Todo fue de mal en peor. Me pidieron que caminara en línea recta y no pude tenerme en pie. Me dijo que empezó a gritar que su novia lo había engañado en el concierto. Me hicieron una valoración Tenía la piel blanca y fría, y claro, que no me permitieron abordar el avión. ¿Qué hiciste? Nada, vi a mi novia subirse al avión, deslindándose de mí, se apartó rápidamente y no le importó dejarme ahí, a mi suerte. Huy, qué mal. ¿Y luego? Luego, nada. Me encerraron en un cuartito pequeño, me dejaron horas, guardado como un abrigo olvidado. Los guardias del aeropuerto me interrogaron una y otra vez. Me hablaban en inglés y no entendía nada. Oye, hay leyes, hay derechos humanos, les decía. Los guardias se reían a carcajada limpia y luego me ignoraban. Hablaron al consulado. No llegó asistencia. Me deportaron. Ah, bueno, lograste regresar a México. La cara de Miguel se avinagró. ¡Huy, sí, qué suerte tuve! Perdí vuelo y novia. A mí me parecía que no era mucho. Pero su cara me hacía ver que su justipreciación de los hechos era diferente.

Creo que si no los hubiéramos encontrado, todo habría sido mejor. Fueron nuestras aves de mal agüero, me le dijo con gran desprecio.

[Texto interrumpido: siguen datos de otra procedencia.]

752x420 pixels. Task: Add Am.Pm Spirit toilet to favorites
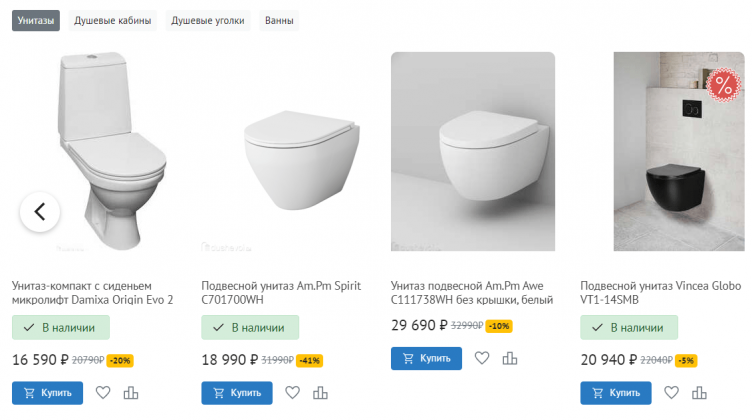point(293,393)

Al volver la mirada al suelo, se dio cuenta de que uno de sus bultos había desaparecido. La sonrisa se le cayó, la cara adquirió color de cera. Miguel se sentó en el suelo y empezó a llorar con lágrimas gordas e hipos profundos y antes de que pudiera decir nada, me despedí sin palabras. Agité la mano y me fui caminando rápidamente. Otra vez, fui ave de mal agüero. Nunca me vi a mí misma como un amuleto de mala suerte. Han pasado treinta años de aquel concierto y más de veinticinco desde que me reencontré a Miguel. Suspiré hondo.

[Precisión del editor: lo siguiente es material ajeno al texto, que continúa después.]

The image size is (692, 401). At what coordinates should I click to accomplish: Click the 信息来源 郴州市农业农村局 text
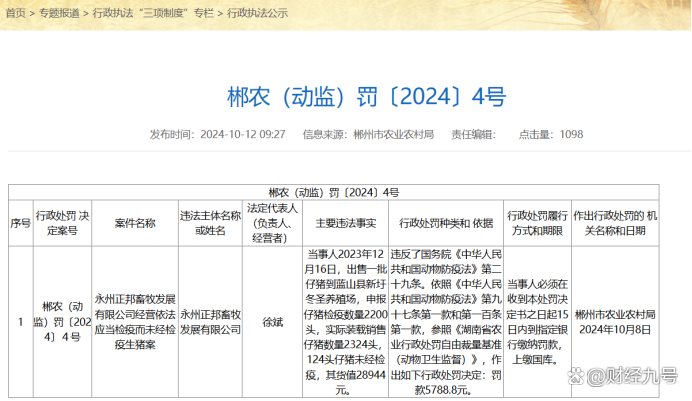click(368, 134)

¿Qué tienes?, me preguntó mi madre en medio de cajas de cartón en los que iba guardando los recuerdos de tantos años de vida. Elevé los hombros y quise explicarle porque el olor de aquella camiseta blanca llenó de nubes mis recuerdos. Pero ella me arrebató aquella camiseta blanca y la aventó a una de las cajas que irían a dar a algún dispensario de caridad. No importa, cualquier cosa que haya pasado con esa camiseta blanca, pasó hace muchos años. Sonrío, con esa expresión de las madres que todo lo saben de sus hijas y que ignoran el mal que pueden llegar hacer los frutitos de sus entrañas, queriendo y sin querer.